begin Records to use

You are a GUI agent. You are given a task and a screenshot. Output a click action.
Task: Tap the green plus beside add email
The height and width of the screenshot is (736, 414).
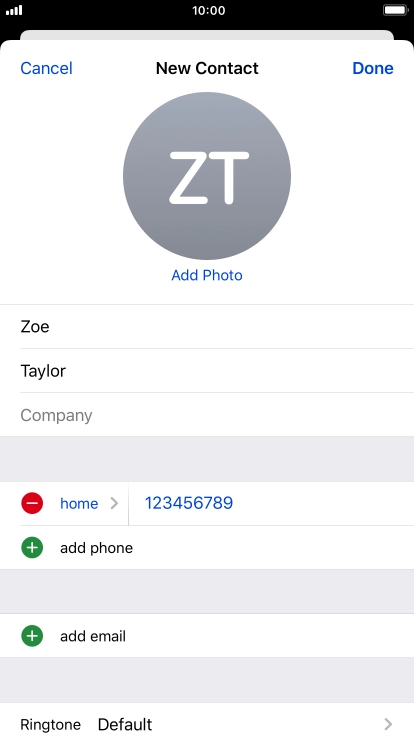click(x=32, y=636)
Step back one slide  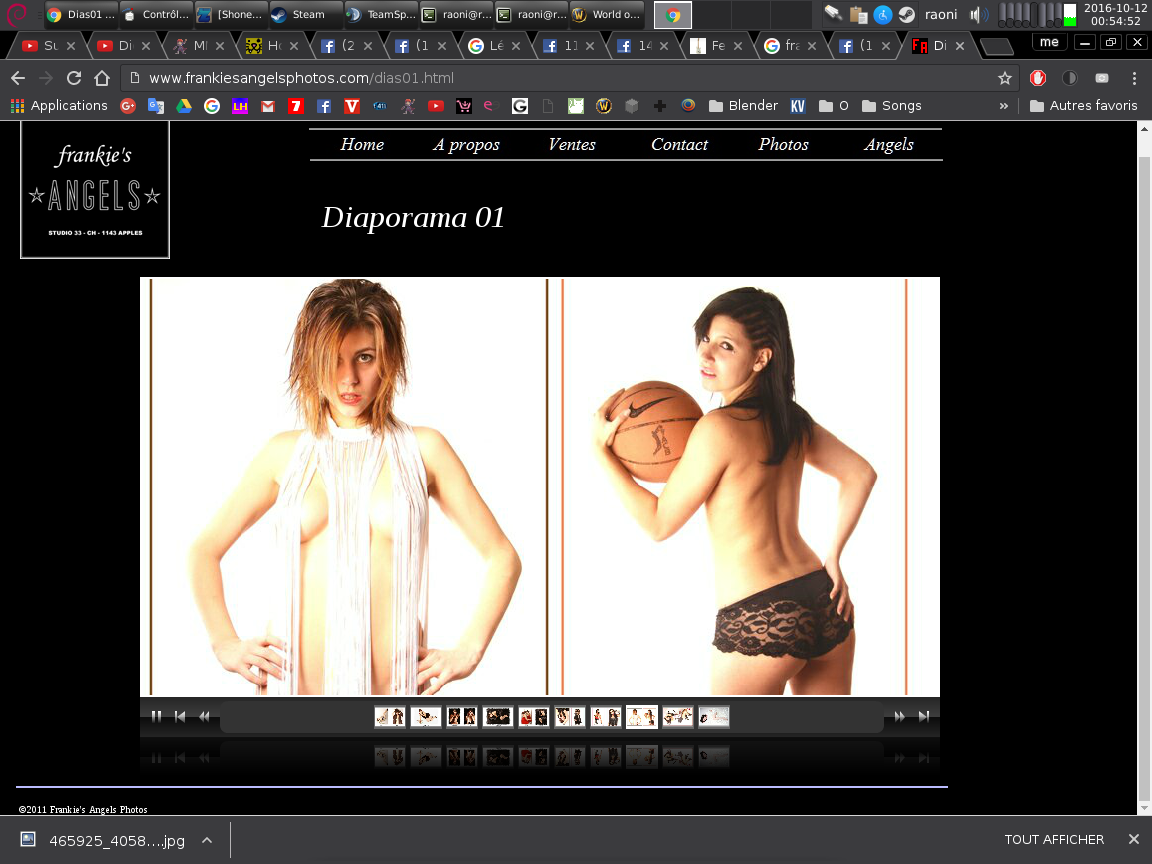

end Records to use

### Exercise description:
Copy out every line of the items above, including their wording, and raise each coordinate in the answers by 69. Leave the pictures out.

### Answer for the task:
You are a GUI agent. You are given a task and a screenshot. Output a click action.
Task: Tap the green plus beside add email
The height and width of the screenshot is (736, 414).
click(x=101, y=705)
Step back one slide  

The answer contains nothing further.